## EXERCISE DESCRIPTION
Using the records below, write out the line with "Tap the blue back chevron icon" and each line after it through the final one, exactly, and only those.

(Data items)
• • • • • • •
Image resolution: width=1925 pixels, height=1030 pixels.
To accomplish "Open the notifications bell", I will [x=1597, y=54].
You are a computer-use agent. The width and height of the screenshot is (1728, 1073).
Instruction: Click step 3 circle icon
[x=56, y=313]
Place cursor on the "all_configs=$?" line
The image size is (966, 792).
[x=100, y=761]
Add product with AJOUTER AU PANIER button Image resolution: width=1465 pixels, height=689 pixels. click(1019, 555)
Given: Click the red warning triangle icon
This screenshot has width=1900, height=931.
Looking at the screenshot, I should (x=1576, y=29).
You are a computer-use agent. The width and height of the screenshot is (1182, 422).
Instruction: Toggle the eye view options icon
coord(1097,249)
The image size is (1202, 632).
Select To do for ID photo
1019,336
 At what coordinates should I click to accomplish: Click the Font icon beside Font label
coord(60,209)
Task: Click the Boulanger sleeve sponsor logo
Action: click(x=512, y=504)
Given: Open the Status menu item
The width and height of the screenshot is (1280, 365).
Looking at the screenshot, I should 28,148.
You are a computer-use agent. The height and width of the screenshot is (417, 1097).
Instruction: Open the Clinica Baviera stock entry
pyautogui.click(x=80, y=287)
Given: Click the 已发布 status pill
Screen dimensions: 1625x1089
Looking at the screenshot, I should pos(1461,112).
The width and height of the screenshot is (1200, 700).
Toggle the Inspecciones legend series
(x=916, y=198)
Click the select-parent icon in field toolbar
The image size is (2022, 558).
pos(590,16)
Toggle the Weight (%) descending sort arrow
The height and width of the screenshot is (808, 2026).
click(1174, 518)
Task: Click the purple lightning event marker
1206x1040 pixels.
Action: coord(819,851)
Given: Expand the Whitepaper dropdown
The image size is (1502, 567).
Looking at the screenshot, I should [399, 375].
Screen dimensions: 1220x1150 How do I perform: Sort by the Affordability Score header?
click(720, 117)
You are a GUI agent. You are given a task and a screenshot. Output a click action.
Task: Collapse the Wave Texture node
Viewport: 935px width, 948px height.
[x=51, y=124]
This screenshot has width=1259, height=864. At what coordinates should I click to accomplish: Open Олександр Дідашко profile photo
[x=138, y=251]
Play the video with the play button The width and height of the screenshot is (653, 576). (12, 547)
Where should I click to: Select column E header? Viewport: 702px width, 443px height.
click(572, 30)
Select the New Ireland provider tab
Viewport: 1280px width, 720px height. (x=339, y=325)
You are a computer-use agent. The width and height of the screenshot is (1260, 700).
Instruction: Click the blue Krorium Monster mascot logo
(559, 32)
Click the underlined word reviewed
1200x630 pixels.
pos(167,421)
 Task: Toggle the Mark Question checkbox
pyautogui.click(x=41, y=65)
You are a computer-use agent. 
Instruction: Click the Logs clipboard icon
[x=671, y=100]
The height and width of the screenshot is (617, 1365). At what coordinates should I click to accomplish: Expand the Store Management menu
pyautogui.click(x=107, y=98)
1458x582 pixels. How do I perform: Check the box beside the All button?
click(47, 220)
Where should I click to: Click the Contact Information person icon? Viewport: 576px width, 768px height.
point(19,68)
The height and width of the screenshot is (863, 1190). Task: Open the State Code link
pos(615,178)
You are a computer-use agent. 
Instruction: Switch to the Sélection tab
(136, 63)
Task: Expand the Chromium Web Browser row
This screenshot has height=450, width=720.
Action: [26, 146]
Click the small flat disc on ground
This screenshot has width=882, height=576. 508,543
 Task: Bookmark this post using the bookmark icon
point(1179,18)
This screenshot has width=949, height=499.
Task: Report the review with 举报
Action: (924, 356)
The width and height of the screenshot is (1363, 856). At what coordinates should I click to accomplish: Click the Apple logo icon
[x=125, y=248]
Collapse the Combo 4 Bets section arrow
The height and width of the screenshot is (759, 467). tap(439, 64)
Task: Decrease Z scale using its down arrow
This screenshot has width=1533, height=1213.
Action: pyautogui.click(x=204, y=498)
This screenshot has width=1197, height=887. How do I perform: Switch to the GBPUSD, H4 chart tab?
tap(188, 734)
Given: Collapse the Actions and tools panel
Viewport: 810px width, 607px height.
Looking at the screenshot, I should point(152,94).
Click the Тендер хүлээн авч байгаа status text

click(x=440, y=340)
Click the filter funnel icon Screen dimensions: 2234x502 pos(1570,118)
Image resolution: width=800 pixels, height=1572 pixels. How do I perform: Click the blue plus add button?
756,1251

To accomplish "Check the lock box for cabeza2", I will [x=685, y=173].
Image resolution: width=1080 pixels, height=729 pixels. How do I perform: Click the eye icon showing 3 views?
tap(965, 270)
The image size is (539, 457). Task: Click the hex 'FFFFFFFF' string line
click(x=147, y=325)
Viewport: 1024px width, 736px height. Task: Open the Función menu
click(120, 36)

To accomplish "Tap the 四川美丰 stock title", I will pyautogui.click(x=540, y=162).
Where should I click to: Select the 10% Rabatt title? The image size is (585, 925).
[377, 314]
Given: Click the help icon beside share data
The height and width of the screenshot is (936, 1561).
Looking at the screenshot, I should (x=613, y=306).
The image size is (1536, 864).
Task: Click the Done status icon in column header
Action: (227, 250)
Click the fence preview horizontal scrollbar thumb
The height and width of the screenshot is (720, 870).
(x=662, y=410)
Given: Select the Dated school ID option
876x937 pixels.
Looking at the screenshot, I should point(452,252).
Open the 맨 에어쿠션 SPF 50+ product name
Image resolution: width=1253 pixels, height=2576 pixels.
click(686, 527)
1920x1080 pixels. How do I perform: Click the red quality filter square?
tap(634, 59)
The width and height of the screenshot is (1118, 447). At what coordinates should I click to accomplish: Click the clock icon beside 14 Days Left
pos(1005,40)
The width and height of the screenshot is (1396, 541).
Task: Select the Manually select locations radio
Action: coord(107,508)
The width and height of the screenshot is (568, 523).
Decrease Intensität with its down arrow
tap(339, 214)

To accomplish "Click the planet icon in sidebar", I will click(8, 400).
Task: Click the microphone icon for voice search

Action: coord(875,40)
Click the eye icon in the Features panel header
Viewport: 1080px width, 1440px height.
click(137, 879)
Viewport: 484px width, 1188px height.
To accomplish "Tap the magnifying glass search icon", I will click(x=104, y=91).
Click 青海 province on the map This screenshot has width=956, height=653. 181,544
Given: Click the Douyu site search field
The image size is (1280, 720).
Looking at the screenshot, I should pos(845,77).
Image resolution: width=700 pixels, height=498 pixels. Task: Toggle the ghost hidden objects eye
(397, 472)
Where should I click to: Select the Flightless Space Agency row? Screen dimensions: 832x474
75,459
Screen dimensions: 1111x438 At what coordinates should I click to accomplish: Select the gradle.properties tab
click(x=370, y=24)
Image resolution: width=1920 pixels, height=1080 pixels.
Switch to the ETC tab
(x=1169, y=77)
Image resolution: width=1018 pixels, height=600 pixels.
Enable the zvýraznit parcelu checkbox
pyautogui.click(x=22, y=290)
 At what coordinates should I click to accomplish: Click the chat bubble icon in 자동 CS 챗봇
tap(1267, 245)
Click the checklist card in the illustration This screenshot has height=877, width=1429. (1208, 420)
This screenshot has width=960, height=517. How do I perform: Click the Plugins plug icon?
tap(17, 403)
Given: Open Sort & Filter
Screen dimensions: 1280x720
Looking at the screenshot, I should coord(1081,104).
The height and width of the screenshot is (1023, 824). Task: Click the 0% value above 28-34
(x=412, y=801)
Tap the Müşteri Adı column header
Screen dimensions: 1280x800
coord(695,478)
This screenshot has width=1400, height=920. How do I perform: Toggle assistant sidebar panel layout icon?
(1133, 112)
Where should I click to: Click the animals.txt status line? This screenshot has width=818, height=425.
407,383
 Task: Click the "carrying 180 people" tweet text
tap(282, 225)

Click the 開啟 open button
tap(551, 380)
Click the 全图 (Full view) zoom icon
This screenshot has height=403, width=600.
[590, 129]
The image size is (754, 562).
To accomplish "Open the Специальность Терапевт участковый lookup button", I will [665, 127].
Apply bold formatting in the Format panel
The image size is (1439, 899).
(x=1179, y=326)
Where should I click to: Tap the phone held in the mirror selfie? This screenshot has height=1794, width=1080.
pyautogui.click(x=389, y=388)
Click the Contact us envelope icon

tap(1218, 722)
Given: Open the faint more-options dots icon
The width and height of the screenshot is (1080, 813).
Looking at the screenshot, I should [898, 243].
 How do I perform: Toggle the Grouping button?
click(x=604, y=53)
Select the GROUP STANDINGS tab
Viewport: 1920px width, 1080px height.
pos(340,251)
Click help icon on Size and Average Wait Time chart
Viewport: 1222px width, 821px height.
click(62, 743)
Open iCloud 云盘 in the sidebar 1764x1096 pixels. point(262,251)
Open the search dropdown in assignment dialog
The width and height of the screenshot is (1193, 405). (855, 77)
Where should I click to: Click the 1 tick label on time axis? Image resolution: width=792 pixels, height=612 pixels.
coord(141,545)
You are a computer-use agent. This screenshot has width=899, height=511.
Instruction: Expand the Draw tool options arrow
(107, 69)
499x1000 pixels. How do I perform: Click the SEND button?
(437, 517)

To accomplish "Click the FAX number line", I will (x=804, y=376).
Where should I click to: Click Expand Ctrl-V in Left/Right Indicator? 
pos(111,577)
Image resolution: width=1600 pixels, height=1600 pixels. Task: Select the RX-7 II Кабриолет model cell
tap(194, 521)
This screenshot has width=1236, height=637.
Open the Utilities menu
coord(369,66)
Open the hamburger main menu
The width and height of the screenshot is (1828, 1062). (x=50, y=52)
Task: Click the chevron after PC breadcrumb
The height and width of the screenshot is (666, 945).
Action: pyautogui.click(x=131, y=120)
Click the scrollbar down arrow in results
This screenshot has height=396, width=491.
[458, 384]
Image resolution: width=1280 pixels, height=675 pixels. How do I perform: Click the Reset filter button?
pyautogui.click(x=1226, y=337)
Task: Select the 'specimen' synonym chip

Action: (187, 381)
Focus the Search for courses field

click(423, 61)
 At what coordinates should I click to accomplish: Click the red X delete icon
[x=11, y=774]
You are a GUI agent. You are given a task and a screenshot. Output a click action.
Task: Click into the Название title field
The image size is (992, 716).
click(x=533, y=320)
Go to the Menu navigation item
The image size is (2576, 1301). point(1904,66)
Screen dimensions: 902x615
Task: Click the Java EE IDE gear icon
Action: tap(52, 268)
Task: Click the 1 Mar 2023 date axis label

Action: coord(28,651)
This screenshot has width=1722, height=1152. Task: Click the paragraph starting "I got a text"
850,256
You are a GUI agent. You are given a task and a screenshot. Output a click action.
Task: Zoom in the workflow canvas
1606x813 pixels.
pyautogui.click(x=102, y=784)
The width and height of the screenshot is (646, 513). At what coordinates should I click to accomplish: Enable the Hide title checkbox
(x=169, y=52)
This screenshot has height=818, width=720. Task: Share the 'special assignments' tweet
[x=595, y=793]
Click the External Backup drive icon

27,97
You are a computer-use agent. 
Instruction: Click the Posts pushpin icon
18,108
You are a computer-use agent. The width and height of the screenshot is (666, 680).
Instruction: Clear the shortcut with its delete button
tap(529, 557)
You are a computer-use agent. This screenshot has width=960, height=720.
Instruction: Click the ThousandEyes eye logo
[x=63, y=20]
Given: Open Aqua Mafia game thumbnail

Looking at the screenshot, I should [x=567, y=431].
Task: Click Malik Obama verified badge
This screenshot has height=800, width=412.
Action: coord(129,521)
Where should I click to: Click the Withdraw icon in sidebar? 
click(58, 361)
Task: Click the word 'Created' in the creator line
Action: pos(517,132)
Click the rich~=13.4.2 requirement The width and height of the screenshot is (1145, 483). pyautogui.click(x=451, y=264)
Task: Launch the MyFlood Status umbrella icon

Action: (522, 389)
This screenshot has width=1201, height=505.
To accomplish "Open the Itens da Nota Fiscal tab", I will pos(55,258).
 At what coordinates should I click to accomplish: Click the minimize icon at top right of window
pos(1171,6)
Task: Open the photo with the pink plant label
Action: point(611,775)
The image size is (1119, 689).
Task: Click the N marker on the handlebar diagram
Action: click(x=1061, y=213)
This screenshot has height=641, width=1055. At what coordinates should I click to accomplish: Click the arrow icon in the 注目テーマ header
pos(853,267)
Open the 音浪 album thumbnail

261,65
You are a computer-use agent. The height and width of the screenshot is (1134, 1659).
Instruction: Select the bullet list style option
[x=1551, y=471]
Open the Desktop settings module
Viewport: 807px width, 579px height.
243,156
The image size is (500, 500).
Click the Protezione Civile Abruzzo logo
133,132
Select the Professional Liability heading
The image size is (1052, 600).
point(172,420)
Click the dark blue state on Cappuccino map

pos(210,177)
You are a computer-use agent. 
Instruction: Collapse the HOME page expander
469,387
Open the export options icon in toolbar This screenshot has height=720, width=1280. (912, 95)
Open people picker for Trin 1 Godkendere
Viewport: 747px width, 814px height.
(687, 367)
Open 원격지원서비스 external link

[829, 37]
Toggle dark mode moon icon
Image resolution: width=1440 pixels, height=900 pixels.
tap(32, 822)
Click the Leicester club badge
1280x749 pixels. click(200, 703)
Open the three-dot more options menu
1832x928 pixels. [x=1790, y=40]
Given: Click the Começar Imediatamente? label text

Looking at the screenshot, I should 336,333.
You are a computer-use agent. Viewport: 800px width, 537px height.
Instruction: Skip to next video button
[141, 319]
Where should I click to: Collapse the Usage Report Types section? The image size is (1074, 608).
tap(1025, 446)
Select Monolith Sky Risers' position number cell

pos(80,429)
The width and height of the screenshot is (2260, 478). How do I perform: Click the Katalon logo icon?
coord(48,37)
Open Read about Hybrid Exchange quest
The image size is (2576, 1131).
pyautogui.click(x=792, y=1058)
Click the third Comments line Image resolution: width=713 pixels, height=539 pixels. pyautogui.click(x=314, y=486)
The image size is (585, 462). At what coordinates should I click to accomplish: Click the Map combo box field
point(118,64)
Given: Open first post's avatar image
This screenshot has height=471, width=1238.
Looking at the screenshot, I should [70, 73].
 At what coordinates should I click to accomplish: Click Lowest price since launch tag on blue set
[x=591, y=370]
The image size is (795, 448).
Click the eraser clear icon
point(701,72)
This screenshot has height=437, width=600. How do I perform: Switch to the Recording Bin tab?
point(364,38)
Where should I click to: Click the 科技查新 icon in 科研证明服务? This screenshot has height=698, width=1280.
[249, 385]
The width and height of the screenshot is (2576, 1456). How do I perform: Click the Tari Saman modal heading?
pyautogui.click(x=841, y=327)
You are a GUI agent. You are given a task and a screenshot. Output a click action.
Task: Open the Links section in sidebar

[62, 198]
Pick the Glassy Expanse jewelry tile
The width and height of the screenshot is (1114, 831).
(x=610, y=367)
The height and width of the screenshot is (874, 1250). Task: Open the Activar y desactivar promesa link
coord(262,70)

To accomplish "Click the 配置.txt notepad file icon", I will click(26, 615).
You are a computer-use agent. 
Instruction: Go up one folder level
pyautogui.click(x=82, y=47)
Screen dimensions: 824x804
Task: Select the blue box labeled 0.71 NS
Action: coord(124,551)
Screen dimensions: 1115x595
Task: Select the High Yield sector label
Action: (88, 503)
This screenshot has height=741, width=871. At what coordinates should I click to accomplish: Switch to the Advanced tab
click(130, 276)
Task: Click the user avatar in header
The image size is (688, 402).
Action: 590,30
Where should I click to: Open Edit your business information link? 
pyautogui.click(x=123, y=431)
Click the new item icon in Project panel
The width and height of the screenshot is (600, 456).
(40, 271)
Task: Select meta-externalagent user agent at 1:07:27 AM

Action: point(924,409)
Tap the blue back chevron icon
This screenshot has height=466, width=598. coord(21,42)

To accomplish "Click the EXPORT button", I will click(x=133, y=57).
• • • • • • •
## OUTPUT BELOW
Tap the blue back chevron icon
This screenshot has height=466, width=598. coord(21,42)

To accomplish "Click the EXPORT button", I will click(x=133, y=57).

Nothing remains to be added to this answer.